(Data in this exercise)

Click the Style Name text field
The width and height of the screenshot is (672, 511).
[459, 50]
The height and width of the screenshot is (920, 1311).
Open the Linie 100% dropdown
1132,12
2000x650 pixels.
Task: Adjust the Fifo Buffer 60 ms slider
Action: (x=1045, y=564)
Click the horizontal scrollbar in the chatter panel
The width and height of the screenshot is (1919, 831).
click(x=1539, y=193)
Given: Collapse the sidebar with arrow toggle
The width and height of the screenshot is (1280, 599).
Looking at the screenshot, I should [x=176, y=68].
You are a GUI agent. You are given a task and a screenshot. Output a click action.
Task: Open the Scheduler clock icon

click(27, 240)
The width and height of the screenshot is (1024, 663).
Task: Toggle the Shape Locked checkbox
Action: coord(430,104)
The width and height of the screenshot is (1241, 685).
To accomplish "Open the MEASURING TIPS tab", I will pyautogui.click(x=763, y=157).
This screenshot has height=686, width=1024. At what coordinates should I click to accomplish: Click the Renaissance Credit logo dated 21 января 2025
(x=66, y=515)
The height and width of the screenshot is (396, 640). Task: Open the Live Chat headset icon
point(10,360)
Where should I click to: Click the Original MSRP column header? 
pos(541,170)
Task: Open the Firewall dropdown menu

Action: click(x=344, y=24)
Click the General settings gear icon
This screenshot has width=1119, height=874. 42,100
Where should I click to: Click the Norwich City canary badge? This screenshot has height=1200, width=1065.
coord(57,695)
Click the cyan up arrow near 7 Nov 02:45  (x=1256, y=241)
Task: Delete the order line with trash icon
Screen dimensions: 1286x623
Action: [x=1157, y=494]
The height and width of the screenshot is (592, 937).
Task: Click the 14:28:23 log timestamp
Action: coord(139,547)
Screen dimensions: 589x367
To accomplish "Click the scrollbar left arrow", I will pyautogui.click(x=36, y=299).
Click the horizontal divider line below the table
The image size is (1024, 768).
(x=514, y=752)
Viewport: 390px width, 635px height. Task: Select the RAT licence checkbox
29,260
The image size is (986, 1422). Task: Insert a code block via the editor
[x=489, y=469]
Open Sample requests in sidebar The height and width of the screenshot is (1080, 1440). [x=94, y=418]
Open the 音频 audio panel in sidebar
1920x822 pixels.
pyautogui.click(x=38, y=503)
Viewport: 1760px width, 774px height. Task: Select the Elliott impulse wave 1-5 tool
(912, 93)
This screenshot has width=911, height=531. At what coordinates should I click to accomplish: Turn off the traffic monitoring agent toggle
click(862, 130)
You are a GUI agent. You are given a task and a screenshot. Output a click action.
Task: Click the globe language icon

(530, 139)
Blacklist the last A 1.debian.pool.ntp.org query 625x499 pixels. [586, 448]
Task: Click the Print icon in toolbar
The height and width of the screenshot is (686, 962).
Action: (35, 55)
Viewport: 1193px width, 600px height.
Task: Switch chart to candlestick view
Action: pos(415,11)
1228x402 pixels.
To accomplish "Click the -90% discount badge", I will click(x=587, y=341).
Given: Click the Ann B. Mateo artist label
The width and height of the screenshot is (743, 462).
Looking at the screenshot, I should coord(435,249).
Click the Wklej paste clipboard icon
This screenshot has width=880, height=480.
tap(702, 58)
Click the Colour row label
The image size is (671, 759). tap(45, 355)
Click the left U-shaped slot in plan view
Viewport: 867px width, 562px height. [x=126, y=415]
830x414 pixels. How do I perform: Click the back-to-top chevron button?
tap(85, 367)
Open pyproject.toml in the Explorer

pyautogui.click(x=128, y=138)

(End Data in this exercise)

• Assignment: Please give an exact copy of the lines above, beginning with the line containing "Task: Open the Firewall dropdown menu" and running through the line containing "Task: Delete the order line with trash icon", and of no other lines.

• Exercise output:
Task: Open the Firewall dropdown menu

Action: click(x=344, y=24)
Click the General settings gear icon
This screenshot has width=1119, height=874. 42,100
Where should I click to: Click the Norwich City canary badge? This screenshot has height=1200, width=1065.
coord(57,695)
Click the cyan up arrow near 7 Nov 02:45  (x=1256, y=241)
Task: Delete the order line with trash icon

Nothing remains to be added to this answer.